Grave of Captain Lendy, Waiima

More Inforamtion

Date of Proclamation

1965

Alternative Names

WAIMA

Site Type

COMMEMORATIVE MONUMENT

Chiefdom

FIAMA

District

KONO

Province

EASTERN

Notes

Excerpt from D. Cummings, The National Monuments of Sierra Leone: A Brief Guide, Sierra Leone: Monuments and Relics Commission, n.d. (p.7):

Waiima is situated in the Fiama Chiefdom. It was here at Waiima in 1893 that the British and the French Forces who were allies fired accidentally on each other while pursuing Samory’s sofa warriors. It was a dark, misty morning, when the British fought the French, each party mistaking the other for the sofa warriors.

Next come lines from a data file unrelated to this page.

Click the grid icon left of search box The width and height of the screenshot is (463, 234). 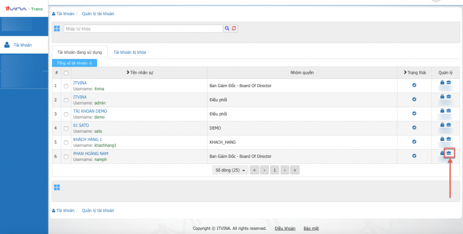click(57, 28)
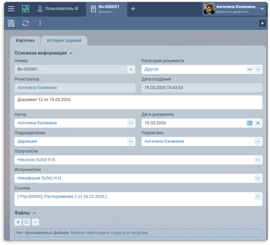This screenshot has height=245, width=270.
Task: Open the hamburger main menu
Action: tap(11, 9)
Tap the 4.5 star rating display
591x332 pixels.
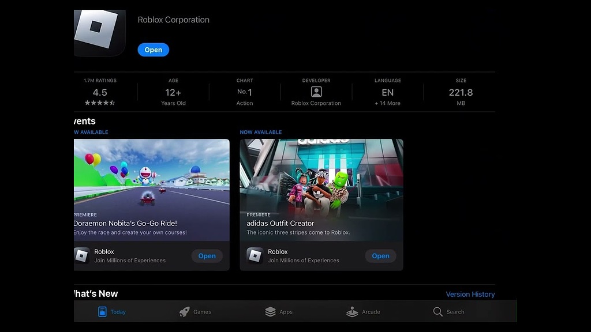click(x=99, y=95)
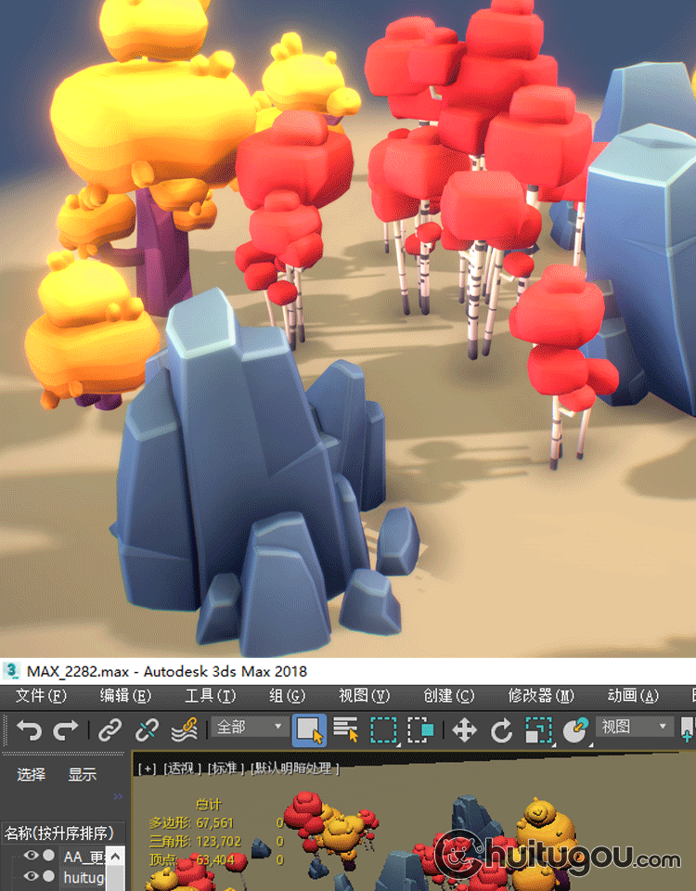Click the Unlink selection tool
Image resolution: width=696 pixels, height=891 pixels.
click(147, 730)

By the time the mistake was realised, Captain Lendy on the British side and Lieutenant Maritz on the French side had been killed. Some other soldiers also died together with these two officers. Both Lendy and Maritz were buried on the spot and afterwards their brother officers erected a memorial cross over them. In 1933 a new and larger memorial was erected incorporating the original cross. The new memorial was erected by the Sierra Leone Government in memory of the soldiers who perished that day.

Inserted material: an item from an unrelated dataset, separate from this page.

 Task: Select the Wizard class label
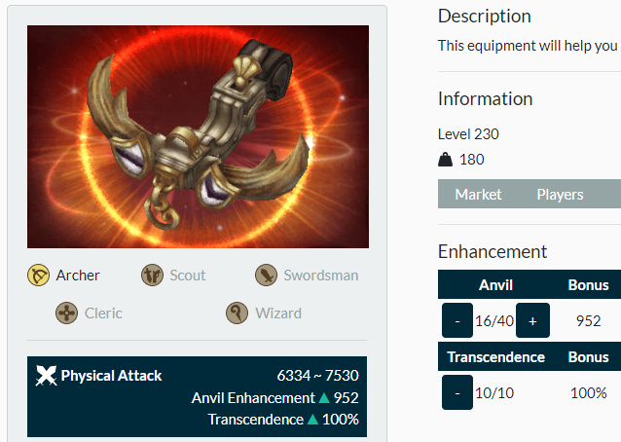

Excerpt from T.J. Alldridge, The Sherbro and Its Hinterland, London: Macmillan, 1901 (pp.273-274):

Close by was a steep bare gradient of granite leading to a high hill; upon the summit of which, standing out in relief against the sky, were a number of armed war-boys who had been sent from the town of Waima, which was an hour’s march further on. As we approached them it seemed as if they were under some misapprehension as to who or what we were. They had evidently come out with the intention of fighting. The Governor, however, who was at the head of the column, went forward with the interpreter and reassured them of the peacefulness of the expedition. With this explanation they were satisfied and pleased, and subsequently conducted us to the town of Waima, which was situated in a valley with some large cotton trees around it.

The town consists of about fifty huts.

It was on the 16th of April that we arrived at Waima. This was about four months after the unfortunate collision between the French and the English had occurred. Many of the huts were riddled by bullets. It will be sufficient for the purpose of this narrative to mention the kindly care which the Governor bestowed upon the graves of French and English, officers and men alike, who fell in that much-to-be-regretted action. By his orders the burial ground was cleared and the graves fenced in before we took our departure from that melancholy town, with its sorrowful surroundings and its most painful associations.

Inspection 2007

The memorials are well maintained in a brushed enclosure a short distance from the present village of Waiima. A number of impressive cotton trees tower above the area, which is evidently the site of the old village of Waiima (see proximity of huts in Alldridge’s photograph). (PB)

 

Further Reading

  • Person, Y. 1965. ‘L'aventure de Porèkèrè et le drame de Waïma’, Cahiers d’études africaines 5(18): 248-316.
  • Person, Y. 1965. ‘Correspondances de la résidence du Kissi relatives à l’affaire de Waïma’, Cahiers d’études africaines 5(19): 472-489.